── Input records

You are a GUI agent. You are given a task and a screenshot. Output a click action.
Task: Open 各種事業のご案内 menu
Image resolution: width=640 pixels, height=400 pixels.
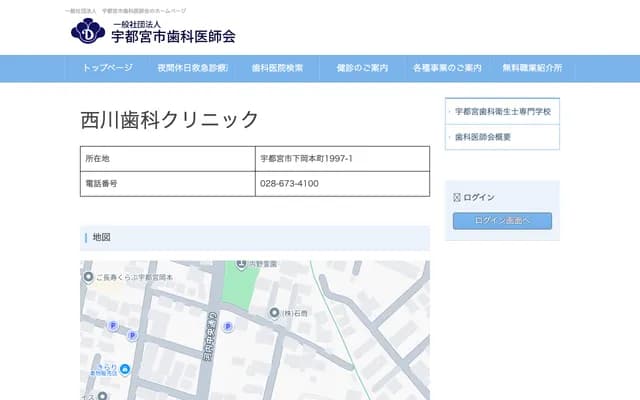coord(447,68)
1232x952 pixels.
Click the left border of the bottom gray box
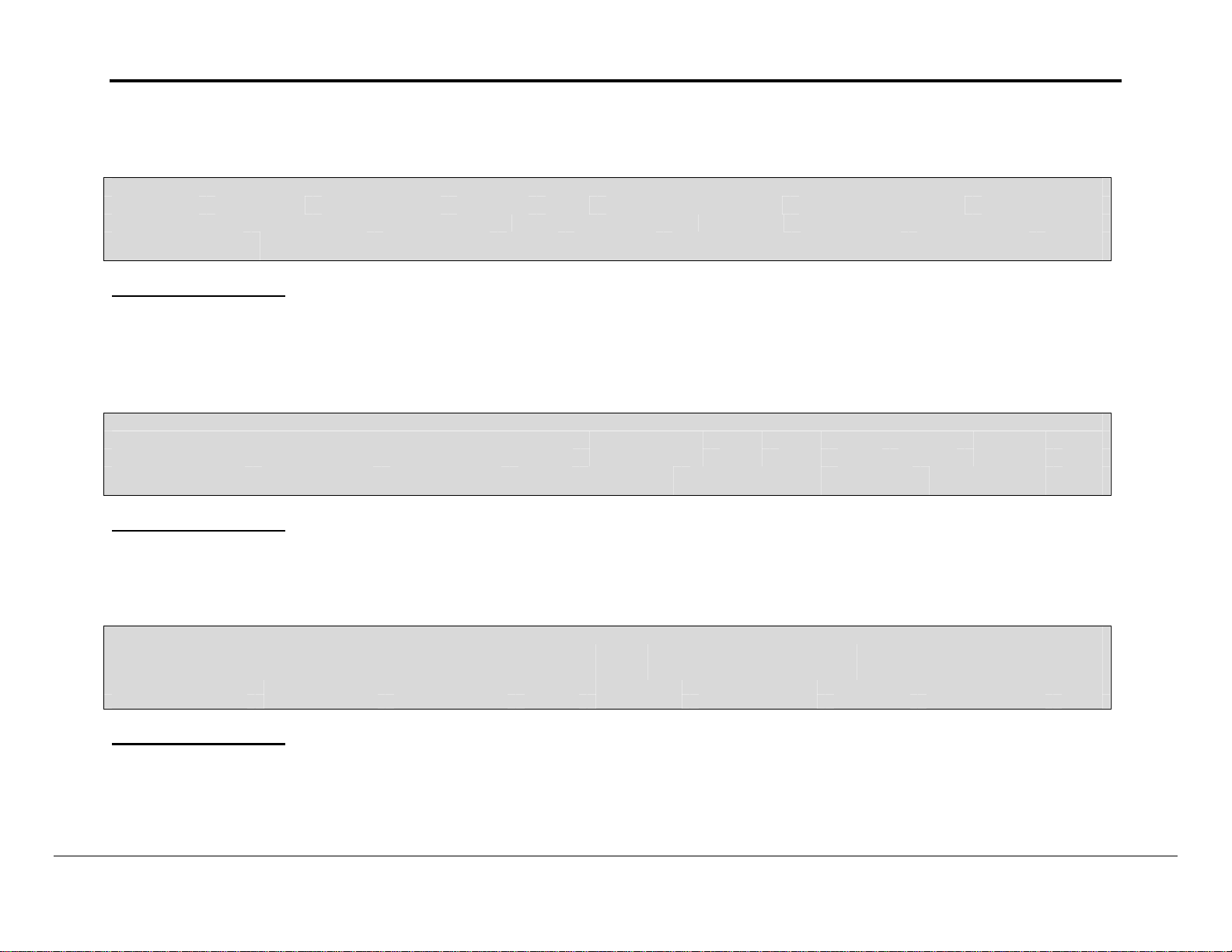pos(104,667)

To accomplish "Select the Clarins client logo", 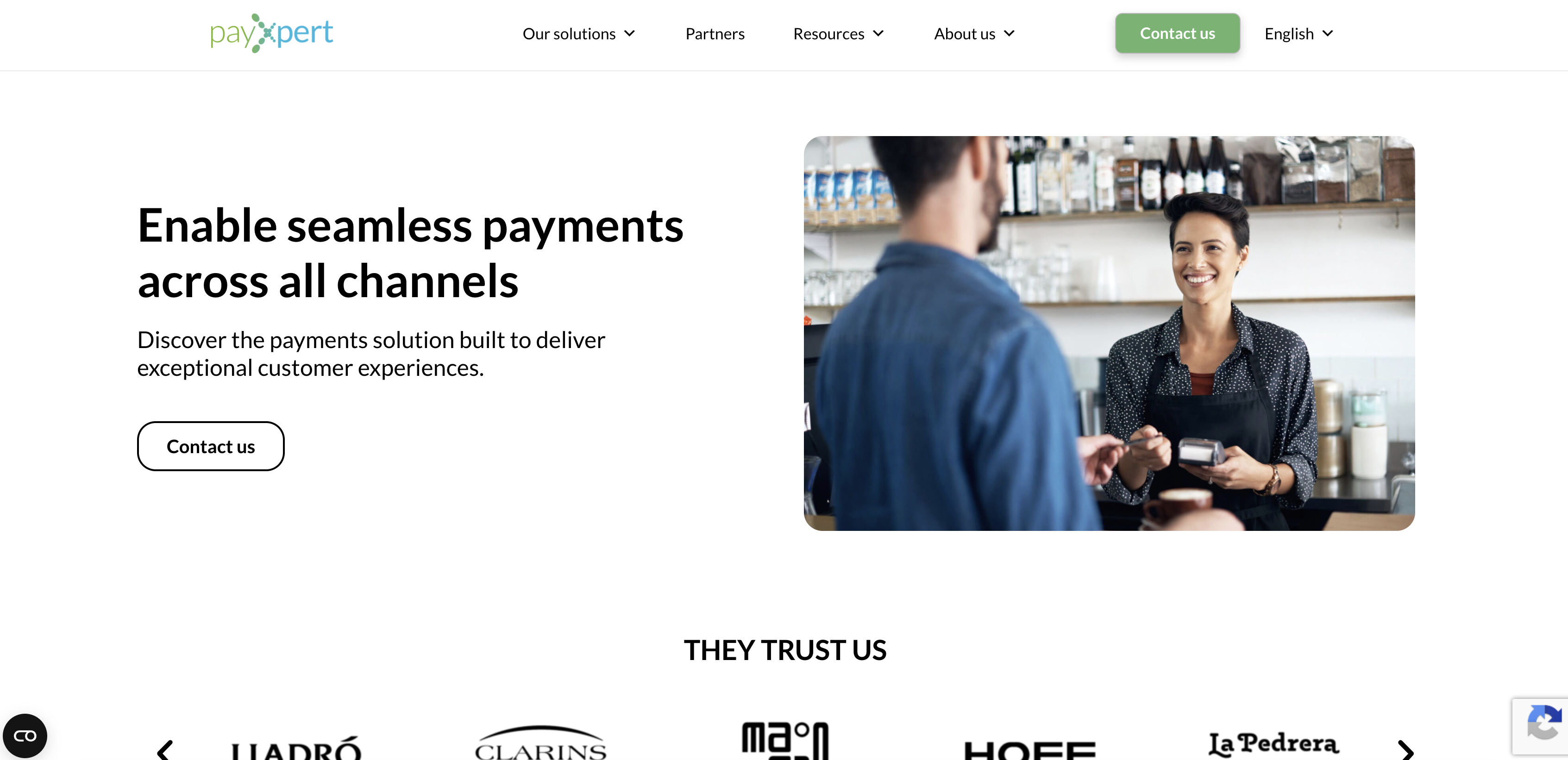I will click(540, 742).
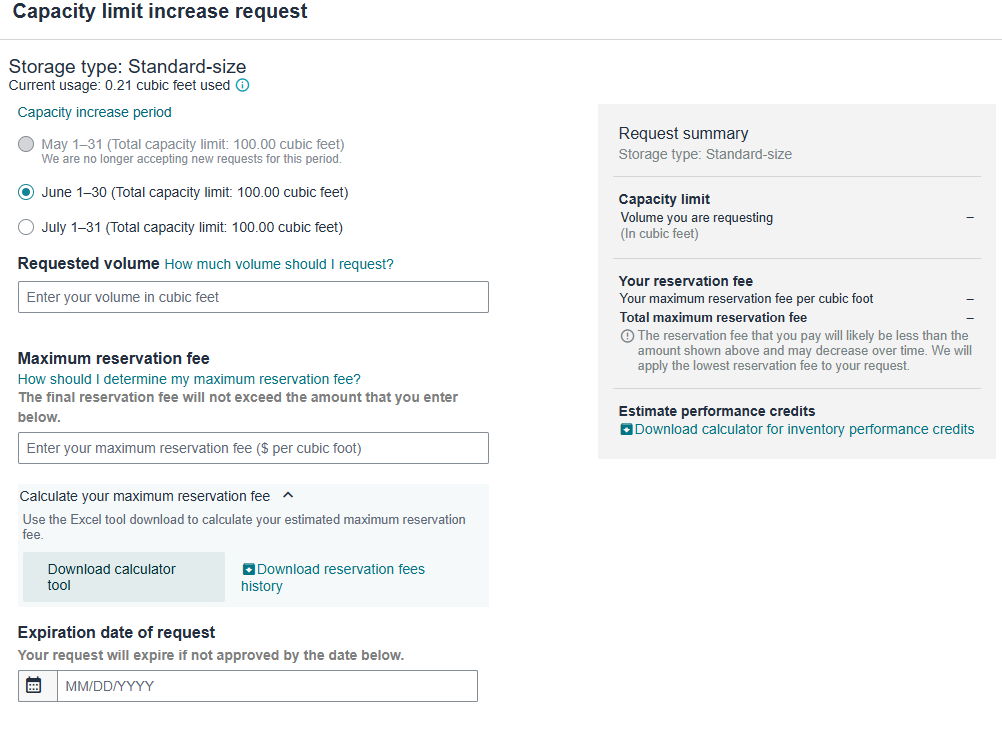
Task: Click download icon before reservation fees history
Action: pyautogui.click(x=249, y=569)
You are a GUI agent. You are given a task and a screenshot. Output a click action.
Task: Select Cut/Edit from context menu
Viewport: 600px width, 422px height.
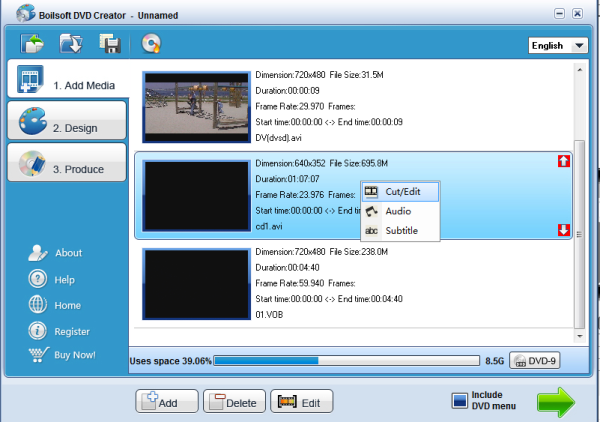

────

What the task requires
Please go through the data above and copy each line containing the word "menu".

Your response
Task: Open 各種事業のご案内 menu
Task: Select Cut/Edit from context menu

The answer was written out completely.